I modelli animali non hanno ricapitolato i difetti veduti nei pazienti che portano le mutazioni in SURF1. Di conseguenza, gli scienziati non hanno avuti lo strumento per cominciare capire i meccanismi di malattia e per identificare gli obiettivi possibili per il trattamento. Riferiscono circa il primo modello umano per questa malattia rara nelle comunicazioni della natura, pubblicato il 26 marzo.

Il gruppo di prof. Alessandro Prigione al dipartimento della pediatria generale all'ospedale universitario Duesseldorf, Germania, in collaborazione con i gruppi di prof. Markus Schuelke al dipartimento di Neuropediatrics, di Charite Universitaetsmedizin Berlino e di prof. Nikolaus Rajewsky all'istituto di Berlino per biologia di Medical Systems (BIMSB), centro massimo di Delbrueck per medicina molecolare (MDC), ora ha sviluppato il primo modello umano della sindrome di Leigh causato dalle mutazioni SURF1.

Per raggiungere questo, gli autori hanno impiegato la tecnologia di riprogrammare cellulare, che permette a alle celle di convertito dall'interfaccia nelle cellule staminali che sono capaci della generazione dei neuroni. Poi hanno usato le forbici molecolari CRISPR/Cas9 per eliminare precisamente la mutazione dalle celle pazienti e per introdurre le mutazioni nelle celle di controllo.

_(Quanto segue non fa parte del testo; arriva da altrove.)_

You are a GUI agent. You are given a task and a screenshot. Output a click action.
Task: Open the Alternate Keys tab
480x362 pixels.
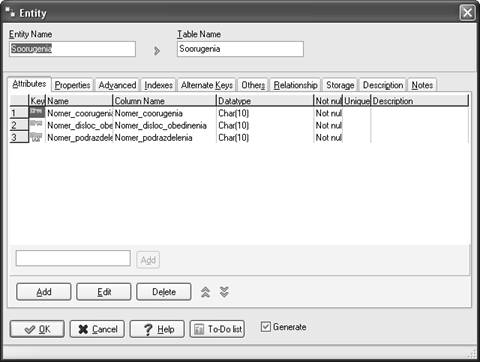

Così gli autori potevano studiare l'effetto specifico delle mutazioni SURF1 in uno sfondo genetico controllato. Dopo hanno generato i neuroni e i organoids del cervello, che sono di una struttura tridimensionale e riproducono le funzionalità dello sviluppo iniziale del cervello umano.

Facendo uso di questi modelli, gli autori hanno scoperto che i difetti di un neurone veduti nei pazienti possono essere causati da un deficit di energia che accade al livello di precursori neurali, che sono le celle che generano i neuroni. Questi difetti di energia piombo alla ramificazione di un neurone insufficiente, che causa la funzione impropria del cervello durante lo sviluppo. Per concludere, gli autori dimostrano che i difetti di ramificazione di un neurone possono essere corretti migliorando l'output di energia delle celle del progenitore facendo uso della terapia della sostituzione del gene SURF1 o usando la droga Bezafibrate, che è corrente sicura per uso clinico in bambini.

Questi risultati sono importanti poiché forniscono per la prima volta un modello per lo studio della patologia di un neurone della sindrome di Leigh causata dalle mutazioni SURF1. Inoltre, indicano le strategie pratiche per la cura dei bambini influenzati dalla sindrome rara di Leigh di malattia, che è una malattia orfana con gli alti bisogni medici.

Source:
Journal reference:

Inak, G., et al. (2021) Defective metabolic programming impairs early neuronal morphogenesis in neural cultures and an organoid model of Leigh syndrome. Nature Communications. doi.org/10.1038/s41467-021-22117-z.